(Dati raccolti)
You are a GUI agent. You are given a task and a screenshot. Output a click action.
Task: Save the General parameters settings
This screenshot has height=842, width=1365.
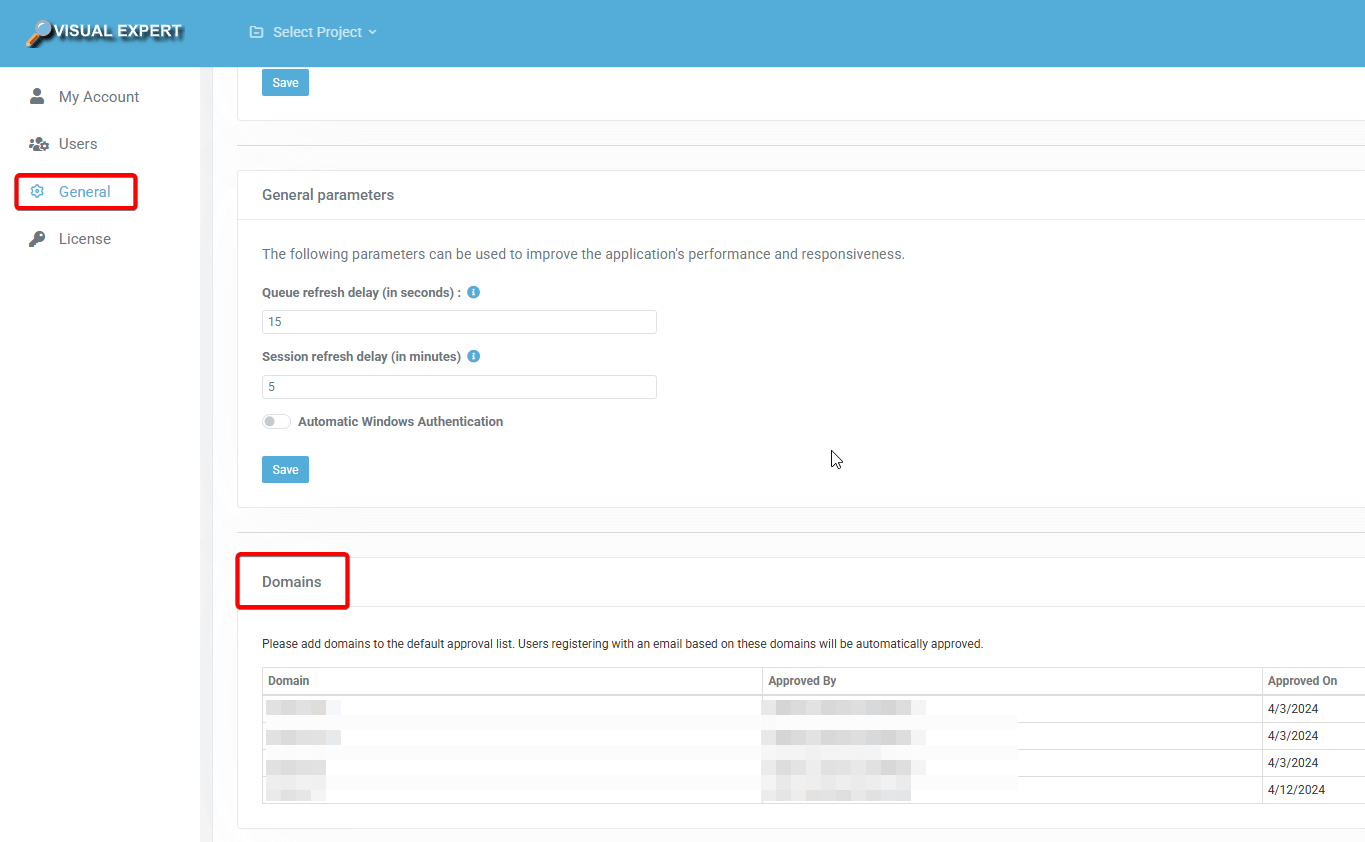click(x=285, y=470)
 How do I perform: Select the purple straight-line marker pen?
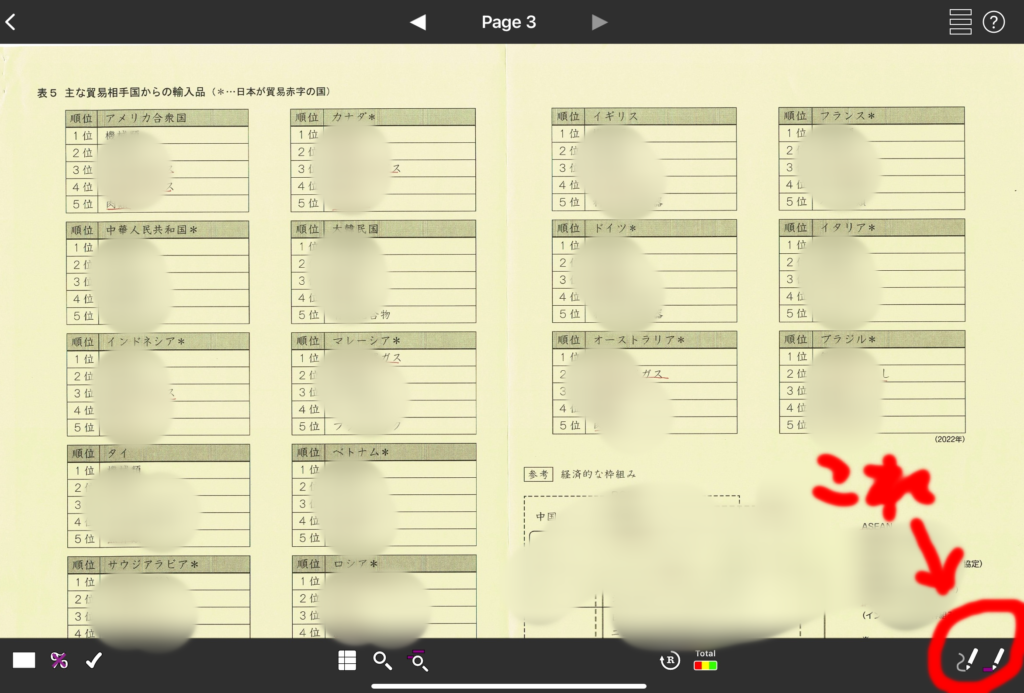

◆ **COMPITO**:
Riscrivi tutte le voci sostituendo "screenshot" con "screen capture" e lasciando invariato tutto il resto. Ometti le immagini nella risposta.

◆ **RISPOSTA**:
You are a GUI agent. You are given a task and a screen capture. Output a click action.
Task: Save the General parameters settings
This screen capture has height=842, width=1365.
click(x=285, y=470)
 How do I perform: Select the purple straight-line marker pen?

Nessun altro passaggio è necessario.